Under N.C. Gen. Stat. § 1A-1, Rule 56(c) (2001), summary judgment “shall be rendered forthwith if the pleadings, depositions, answers to interrogatories, and admissions on file, together with the affidavits, if any, show that there is no genuine issue as to any material fact and that any party is entitled to a judgment as a matter of law.” The moving party bears the burden of showing that there are no genuine issues of material fact. See Moore v. Coachmen Industries, Inc., 129 N.C. App. 389, 394, 499 S.E.2d 772, 775 (1998). “The evidence is to be viewed in the light most favorable to the nonmoving party.” Id.

Plaintiff brought three claims against defendants: (I) negligence for not calling plaintiffs doctor when the nose bled at the courthouse; and, for not having done something sooner before plaintiffs nose began bleeding rapidly that night; (II) cruel and unusual punishment; and (III) breach of fiduciary and statutory duties. Plaintiff further alleged general acts which appear to constitute medical negligence on the part of the medical providers. On review of the evidence in the light most favorable to the plaintiff, we uphold the trial court’s grant of summary judgment in favor of defendants.

First, defendants’ forecast of evidence indicates plaintiff was checked by the infirmary nurse upon his return from the courthouse and his nose was not bleeding at that time nor did his clothes or person have any blood on them; and, that night when his nose began bleeding rapidly, plaintiff was taken to the hospital immediately. Second, in medical malpractice actions, the “plaintiff must demonstrate by the testimony of a qualified expert that the treatment administered by the defendant was in negligent violation of the accepted standard of medical care in the community and that defendant’s treatment proximately caused the injury.” Huffman v. Inglefield, 148 N.C. App. 178, 182, 557 S.E.2d 169, 172 (2001) (citations omitted). Since plaintiff did not timely designate his expert witnesses, plaintiff is unable to prove the defendants’ behavior was a negligent violation of the accepted standard of medical care. Further, plaintiff did not bring forth any countervailing evidence or make any arguments in opposition to defendants’ motion for summary judgment.

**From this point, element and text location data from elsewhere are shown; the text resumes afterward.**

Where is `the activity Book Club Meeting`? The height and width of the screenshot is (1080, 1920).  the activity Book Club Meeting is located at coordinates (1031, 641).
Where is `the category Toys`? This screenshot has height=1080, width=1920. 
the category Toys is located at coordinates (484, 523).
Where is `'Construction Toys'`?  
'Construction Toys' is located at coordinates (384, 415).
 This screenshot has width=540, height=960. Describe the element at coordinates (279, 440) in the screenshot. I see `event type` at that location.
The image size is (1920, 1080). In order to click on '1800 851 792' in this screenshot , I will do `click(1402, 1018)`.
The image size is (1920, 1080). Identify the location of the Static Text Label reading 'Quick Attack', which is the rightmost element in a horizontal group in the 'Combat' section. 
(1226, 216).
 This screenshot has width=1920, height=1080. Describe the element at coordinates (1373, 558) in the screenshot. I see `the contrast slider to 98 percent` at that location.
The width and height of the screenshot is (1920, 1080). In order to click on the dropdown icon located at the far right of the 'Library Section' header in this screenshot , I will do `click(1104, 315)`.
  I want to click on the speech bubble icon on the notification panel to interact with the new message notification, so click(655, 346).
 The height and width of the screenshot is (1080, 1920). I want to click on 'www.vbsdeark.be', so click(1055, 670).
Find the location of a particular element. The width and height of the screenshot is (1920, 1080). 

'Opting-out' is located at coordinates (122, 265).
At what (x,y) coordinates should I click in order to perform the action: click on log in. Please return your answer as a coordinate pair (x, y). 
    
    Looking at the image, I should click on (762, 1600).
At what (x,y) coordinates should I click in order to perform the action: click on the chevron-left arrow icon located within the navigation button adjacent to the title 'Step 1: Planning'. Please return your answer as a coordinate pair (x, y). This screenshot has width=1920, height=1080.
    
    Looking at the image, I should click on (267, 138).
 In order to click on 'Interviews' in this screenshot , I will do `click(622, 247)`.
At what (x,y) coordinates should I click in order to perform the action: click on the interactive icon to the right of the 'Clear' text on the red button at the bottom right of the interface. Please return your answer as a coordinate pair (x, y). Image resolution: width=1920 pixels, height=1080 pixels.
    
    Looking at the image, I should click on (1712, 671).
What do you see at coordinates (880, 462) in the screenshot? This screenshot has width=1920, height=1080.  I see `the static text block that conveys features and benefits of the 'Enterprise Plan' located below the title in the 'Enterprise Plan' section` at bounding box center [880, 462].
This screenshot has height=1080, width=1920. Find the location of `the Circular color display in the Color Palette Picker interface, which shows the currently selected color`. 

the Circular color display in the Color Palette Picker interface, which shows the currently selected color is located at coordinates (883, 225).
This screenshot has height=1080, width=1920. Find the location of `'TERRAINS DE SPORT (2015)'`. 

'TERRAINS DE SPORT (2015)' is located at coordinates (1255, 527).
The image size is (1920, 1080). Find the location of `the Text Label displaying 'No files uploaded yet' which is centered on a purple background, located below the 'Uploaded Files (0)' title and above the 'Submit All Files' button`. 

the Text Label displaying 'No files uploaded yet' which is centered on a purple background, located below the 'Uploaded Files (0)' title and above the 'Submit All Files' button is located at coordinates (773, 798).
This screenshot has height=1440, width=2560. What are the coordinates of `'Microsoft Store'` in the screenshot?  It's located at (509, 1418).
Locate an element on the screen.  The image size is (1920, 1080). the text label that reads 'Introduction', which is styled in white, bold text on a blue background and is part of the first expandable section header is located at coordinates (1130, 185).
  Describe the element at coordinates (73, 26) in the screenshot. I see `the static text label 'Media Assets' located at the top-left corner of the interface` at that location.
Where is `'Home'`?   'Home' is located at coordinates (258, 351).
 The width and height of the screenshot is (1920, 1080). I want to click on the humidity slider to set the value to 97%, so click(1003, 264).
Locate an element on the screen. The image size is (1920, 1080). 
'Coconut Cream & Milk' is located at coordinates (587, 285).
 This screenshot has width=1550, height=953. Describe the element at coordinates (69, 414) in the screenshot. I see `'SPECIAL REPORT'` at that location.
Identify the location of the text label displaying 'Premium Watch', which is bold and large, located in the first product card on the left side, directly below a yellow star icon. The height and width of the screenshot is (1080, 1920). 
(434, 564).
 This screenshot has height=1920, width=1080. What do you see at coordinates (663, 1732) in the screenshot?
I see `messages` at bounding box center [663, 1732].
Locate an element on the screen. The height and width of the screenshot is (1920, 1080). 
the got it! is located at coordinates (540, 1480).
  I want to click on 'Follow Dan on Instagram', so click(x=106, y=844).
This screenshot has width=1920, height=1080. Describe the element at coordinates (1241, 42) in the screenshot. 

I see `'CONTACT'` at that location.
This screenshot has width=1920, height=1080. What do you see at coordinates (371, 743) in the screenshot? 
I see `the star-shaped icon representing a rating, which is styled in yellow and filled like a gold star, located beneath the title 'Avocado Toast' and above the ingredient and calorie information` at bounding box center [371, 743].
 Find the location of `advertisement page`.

In sum, we uphold the trial court’s exclusion of plaintiff’s expert witness testimony as a sanction for failing to timely comply with the *452consent discovery order. We further affirm the trial court’s grant of summary judgment in favor of defendants.

Affirmed.

Judge McGEE concurs. Judge GREENE dissents.

. Defendants Barker, Schweitzer and Hartford Insurance Company appealed a 14 December 1999 order denying their N.C.R. Civ. P. 12(b)(6) motion to dismiss. In the motion, defendants claimed public official’s immunity barred plaintiff’s negligence claims. This Court affirmed the trial court’s denial in an opinion filed 3 April 2001. See Summey v. Barker, 142 N.C. App. 688, 544 S.E.2d 262 (2001).

. Plaintiff, in his 4 September 2001 motion for an extension of time, included the names of his experts and transcripts of their depositions taken in June 1999, prior to the voluntary dismissal of plaintiff’s first complaint against these defendants.